*Records supplied*.
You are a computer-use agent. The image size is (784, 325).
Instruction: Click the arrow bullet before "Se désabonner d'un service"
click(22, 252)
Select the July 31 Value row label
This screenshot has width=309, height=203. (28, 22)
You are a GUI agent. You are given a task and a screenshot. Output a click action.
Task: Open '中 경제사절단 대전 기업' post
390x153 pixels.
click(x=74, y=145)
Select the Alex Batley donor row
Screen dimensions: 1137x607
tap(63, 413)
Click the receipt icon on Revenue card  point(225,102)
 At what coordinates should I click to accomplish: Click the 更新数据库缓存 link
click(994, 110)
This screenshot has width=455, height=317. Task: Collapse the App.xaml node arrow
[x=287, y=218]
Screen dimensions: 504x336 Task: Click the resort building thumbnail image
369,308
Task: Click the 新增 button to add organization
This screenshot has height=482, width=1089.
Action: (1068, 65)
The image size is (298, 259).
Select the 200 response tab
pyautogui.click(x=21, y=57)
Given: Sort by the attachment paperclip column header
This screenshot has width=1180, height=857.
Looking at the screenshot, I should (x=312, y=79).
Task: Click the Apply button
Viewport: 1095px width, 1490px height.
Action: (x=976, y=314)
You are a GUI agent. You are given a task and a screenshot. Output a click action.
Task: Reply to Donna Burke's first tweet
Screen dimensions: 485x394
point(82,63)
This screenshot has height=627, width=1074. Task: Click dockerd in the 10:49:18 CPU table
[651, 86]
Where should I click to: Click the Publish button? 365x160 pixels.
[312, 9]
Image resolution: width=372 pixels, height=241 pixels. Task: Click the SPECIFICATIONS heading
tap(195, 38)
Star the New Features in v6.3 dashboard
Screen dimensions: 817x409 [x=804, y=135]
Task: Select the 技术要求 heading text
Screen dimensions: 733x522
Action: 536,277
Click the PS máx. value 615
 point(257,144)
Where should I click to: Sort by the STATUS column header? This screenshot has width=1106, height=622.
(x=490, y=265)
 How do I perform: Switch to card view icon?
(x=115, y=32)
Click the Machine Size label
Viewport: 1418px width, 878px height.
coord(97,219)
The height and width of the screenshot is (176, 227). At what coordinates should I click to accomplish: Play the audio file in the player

*What to do*.
In the entries above, find the line with "Task: Open '中 경제사절단 대전 기업' post" and the line with "Given: Sort by", then set down exactly those two and every line between them, nothing else.

*Solution to this task*.
Task: Open '中 경제사절단 대전 기업' post
390x153 pixels.
click(x=74, y=145)
Select the Alex Batley donor row
Screen dimensions: 1137x607
tap(63, 413)
Click the receipt icon on Revenue card  point(225,102)
 At what coordinates should I click to accomplish: Click the 更新数据库缓存 link
click(994, 110)
This screenshot has width=455, height=317. Task: Collapse the App.xaml node arrow
[x=287, y=218]
Screen dimensions: 504x336 Task: Click the resort building thumbnail image
369,308
Task: Click the 新增 button to add organization
This screenshot has height=482, width=1089.
Action: (1068, 65)
The image size is (298, 259).
Select the 200 response tab
pyautogui.click(x=21, y=57)
Given: Sort by the attachment paperclip column header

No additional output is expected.